The artistic director
at Griffin Theatre, Sam Strong, believes it’s important to make programming
decisions totally transparent. “We want to debunk the myth that the real
pitching goes on in the bar on opening nights. That’s not true,” he says.
“Women can get on the phone, check out the website or make an appointment to
talk to us. The pathways are transparent and it’s much better than trying to
have a conversation in the bar.”
One of the steps
taken at Griffin was to broaden the decision-making process to include the
company’s resident artists. “They will be at the programming table. This year
we have five female playwrights, one female dramaturg and one female director
on that committee.”
At the Ensemble
Theatre, artistic director Sandra Bates says she never thinks about gender. “My
whole energy goes into what’s best for the audience. It’s patronising to say
you have to have quotas. That’s saying women aren’t as important as men, which
is nonsense. From our point of view, it’s an even playing field.
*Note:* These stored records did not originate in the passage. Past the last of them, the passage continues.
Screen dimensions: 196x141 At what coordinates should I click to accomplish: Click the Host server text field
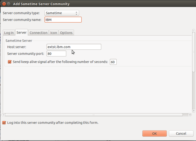pyautogui.click(x=74, y=47)
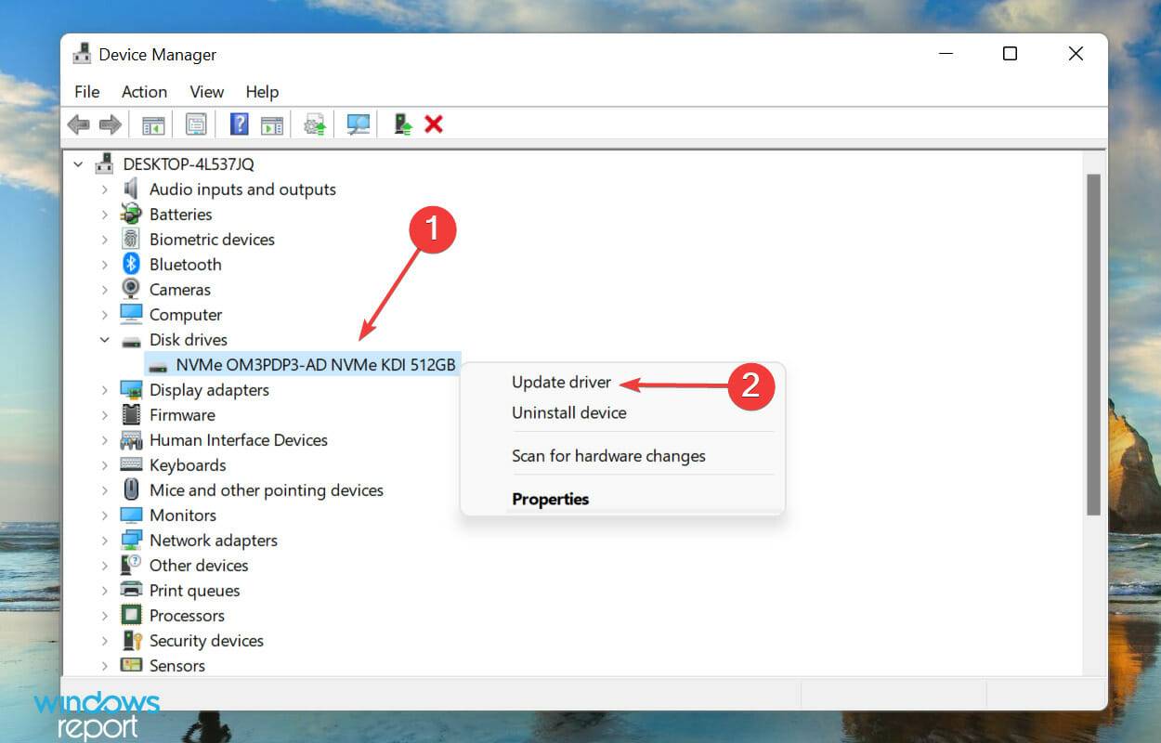Screen dimensions: 1161x743
Task: Choose Update driver from the context menu
Action: tap(561, 382)
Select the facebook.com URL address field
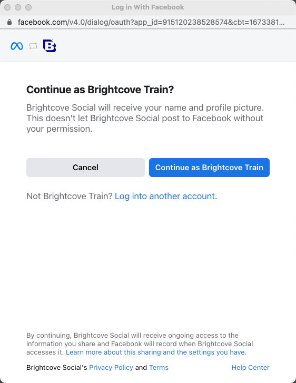Viewport: 296px width, 383px height. (151, 22)
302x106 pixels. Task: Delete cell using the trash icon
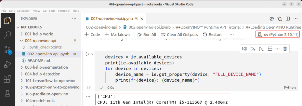[285, 49]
I’m just not
sure where these wonderful young female playwrights are. Why haven’t they sent
their plays to us?”
In the independent
sector, women are better represented. The New Theatre in Newtown has a high
ratio of women in its Spare Room season with writers such as Melita Rowston, Katie Pollock and Elise Hearst, and
directors Lucinda Gleeson and Paige Rattray. Across town, directors such as Kim
Hardwick, Kate Gaul and Cristabel Sved are taking projects to the Darlinghurst
Theatre Company.
One
thing is certain: nothing will change without conscious effort.
Rowe adds what
many are saying: “It isn’t just gender. It’s diversity in general in the
theatre. Without diversity it is just plain old discrimination. If theatre
wants to sustain itself it has to address this in a meaningful way.”